§ **Directions for this task**:
In the entries that follow, locate the line with "Click the Breacher kit grappling hook icon", then restate that line and all later lines exactly as they appear, leaving pictures out.

Stored items:
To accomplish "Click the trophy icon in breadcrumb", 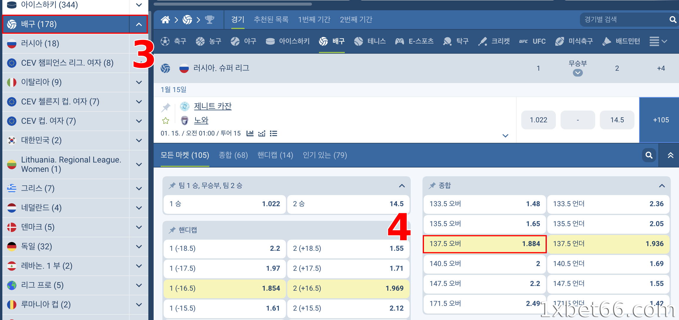I will pyautogui.click(x=209, y=20).
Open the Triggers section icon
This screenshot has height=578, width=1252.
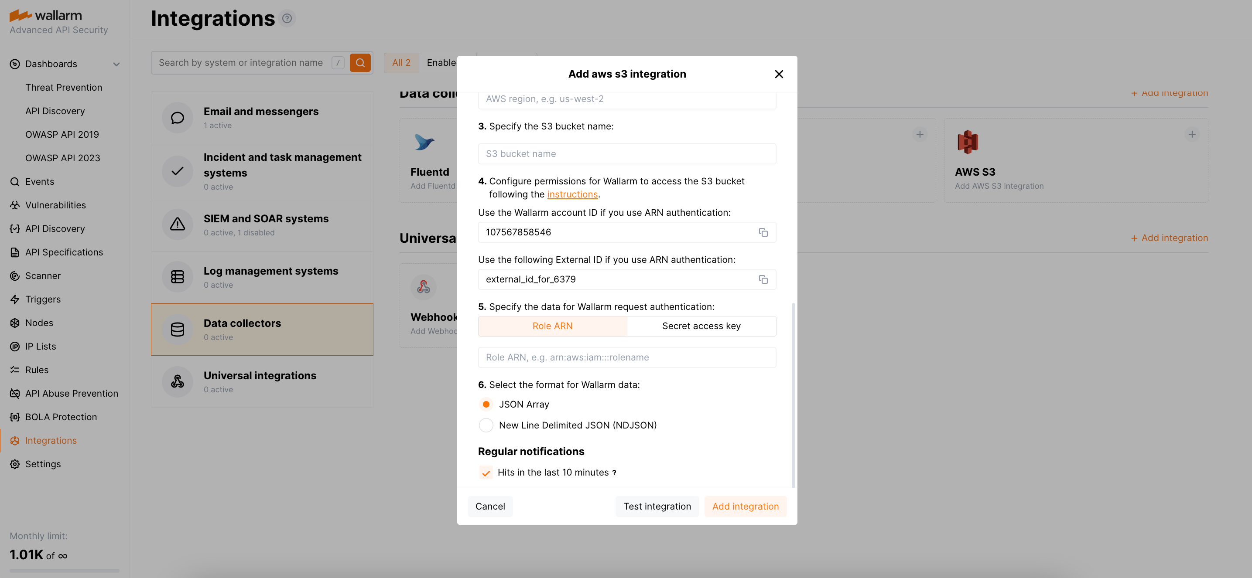[14, 299]
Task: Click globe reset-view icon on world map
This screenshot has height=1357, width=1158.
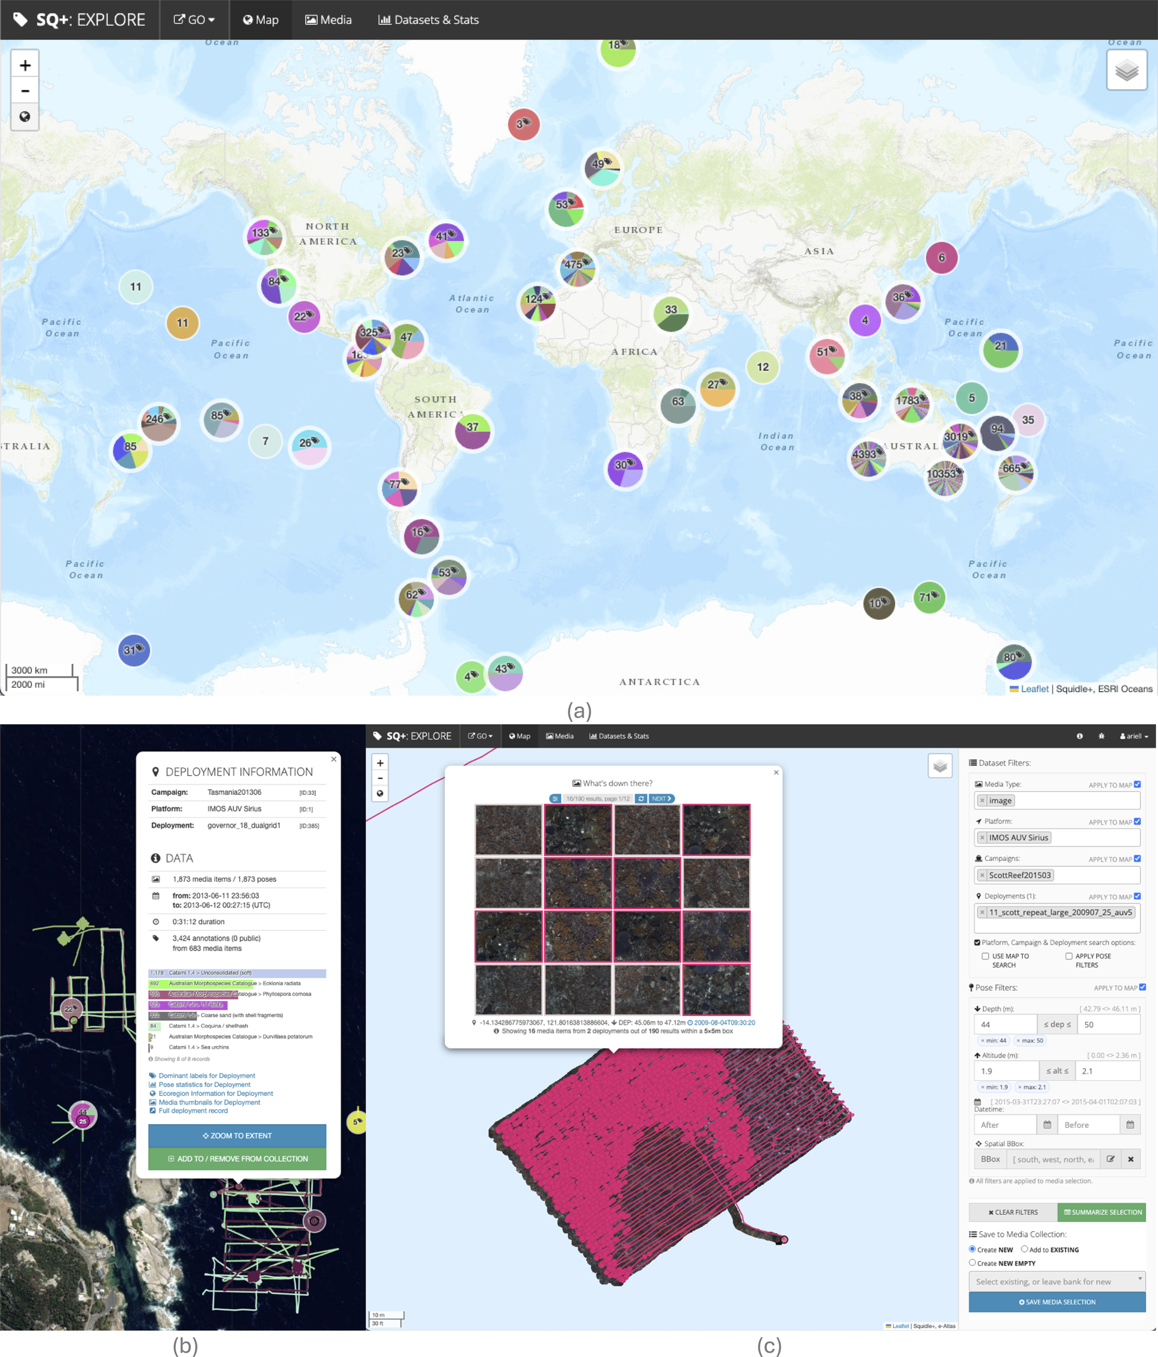Action: click(x=25, y=117)
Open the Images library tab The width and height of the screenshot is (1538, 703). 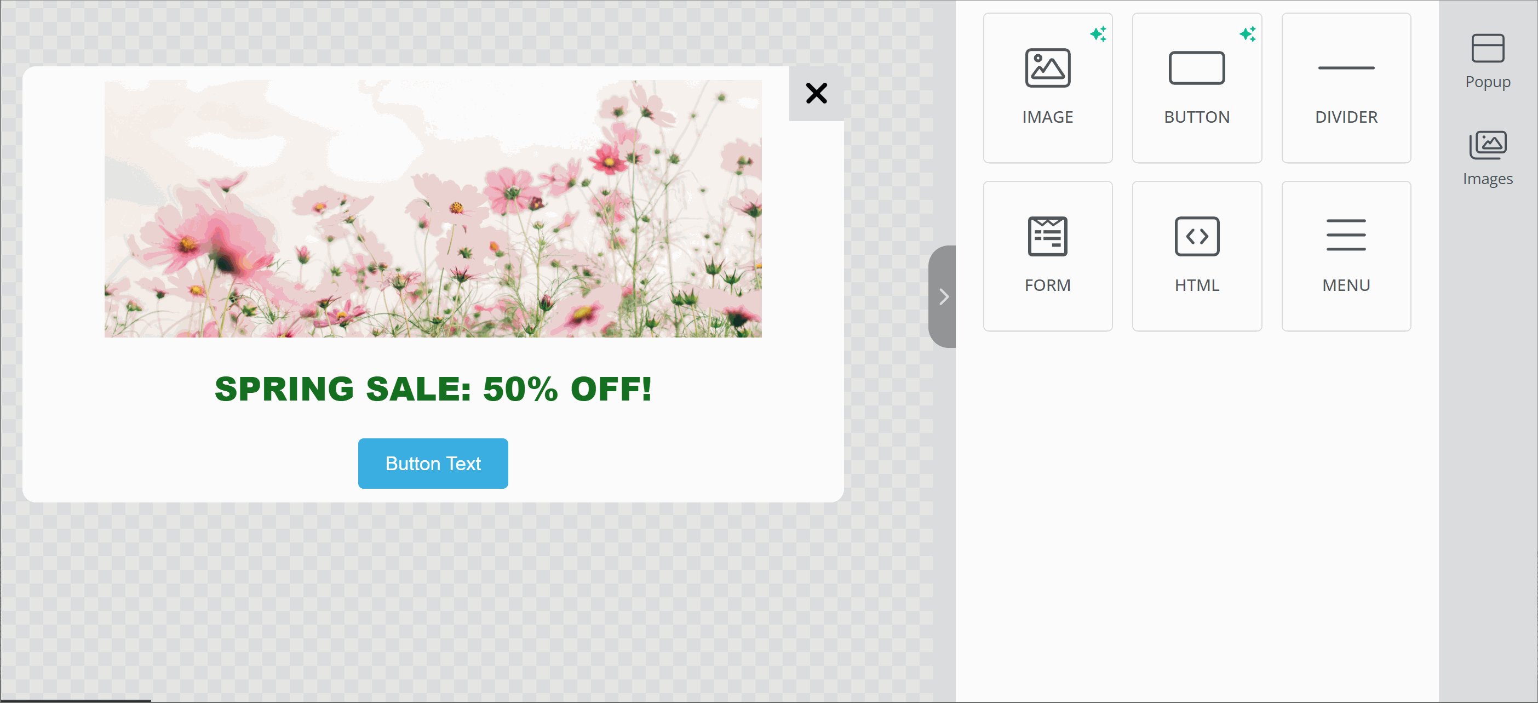[x=1487, y=179]
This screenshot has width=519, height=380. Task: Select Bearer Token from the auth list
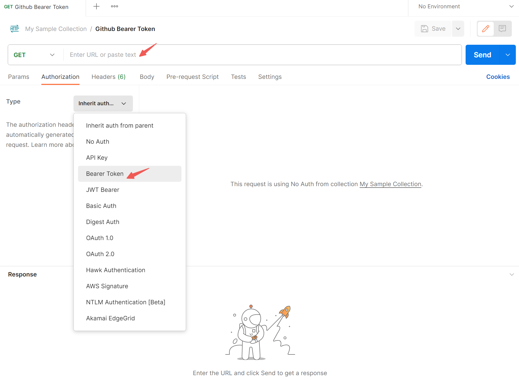coord(104,174)
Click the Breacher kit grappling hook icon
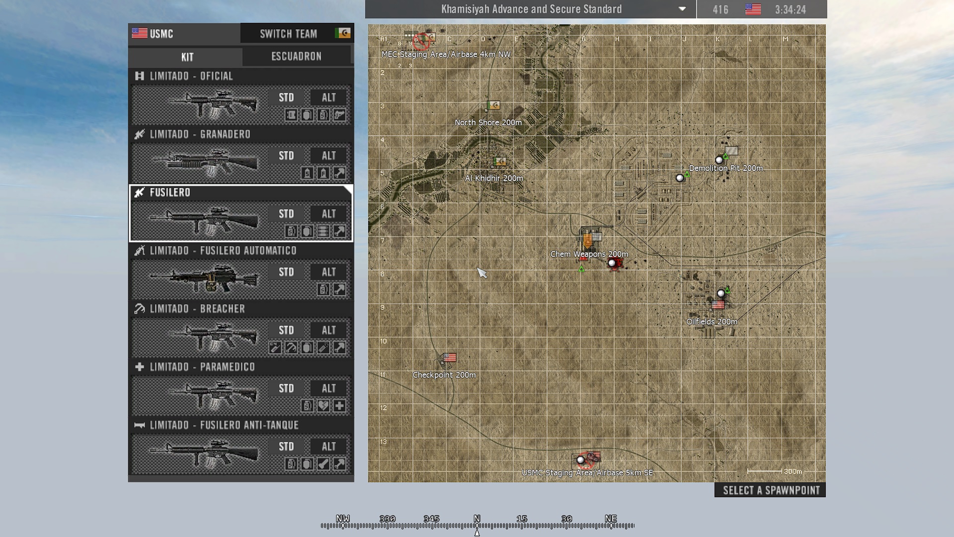The image size is (954, 537). pos(291,348)
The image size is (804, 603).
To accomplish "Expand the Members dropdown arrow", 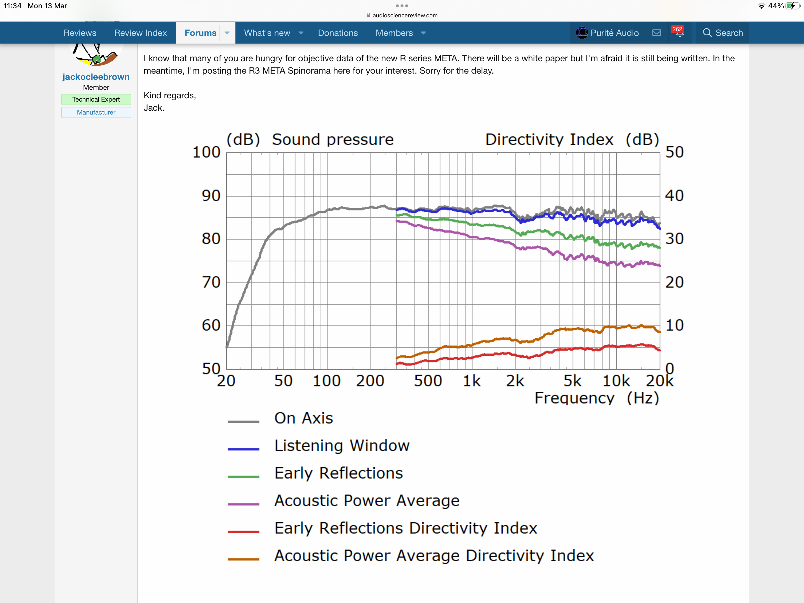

§ **Solution to this task**:
Click the Breacher kit grappling hook icon
The image size is (954, 537). pos(291,348)
The image size is (804, 603).
To accomplish "Expand the Members dropdown arrow", 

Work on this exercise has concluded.